Kusuda was pretty smart; blackmailing Zaitsu with those pics. xD


----------



## Gutsu (Dec 10, 2007)

Looking at the chart there's at least one more girl that is likely to get her own story the one that has all the arrows pointed at her.

Anyways I'm liking this series much more then Ichigo 100% didn't really like Manaka and his indecisiveness. But at least in this manga you have different type of male characters none seem to be as bad as Manaka was. 

To me the most interesting story right now is between Kusada and Enamoto. They act like they hate each other but they actually like each other. Also like that there's a bit of drama going on between them right now.


----------



## Nagasumi (Dec 10, 2007)

Gutsu said:


> Looking at the chart there's at least one more girl that is likely to get her own story the one that has all the arrows pointed at her.
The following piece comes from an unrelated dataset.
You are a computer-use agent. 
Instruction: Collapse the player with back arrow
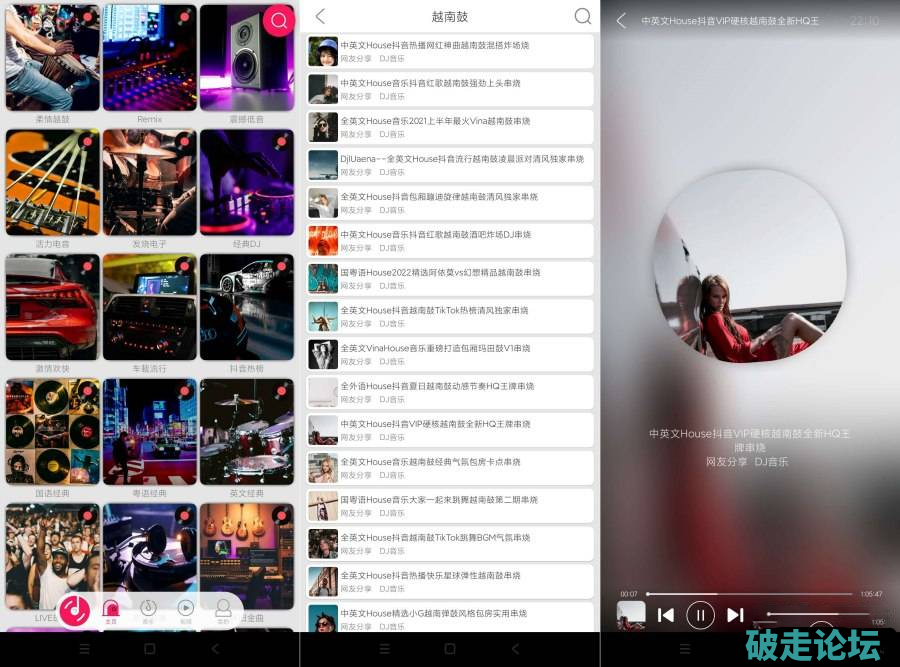point(621,21)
I think that is Kei's sister. You know, the girl who has all kinds of hobbies and plenty of guy friends (hence all the arrows). She was introduced in chapter 3.


----------



## ~Mamoru~ (Dec 10, 2007)

I'm starting to warm to this potential relationship mainly to try and see how these two people, who seem very different, come to be together and I expect both characters to change quite a bit to become more accomodating to each other. Also the Kei fanservice and imagination was pretty hot, even though I don't really like her character too much. 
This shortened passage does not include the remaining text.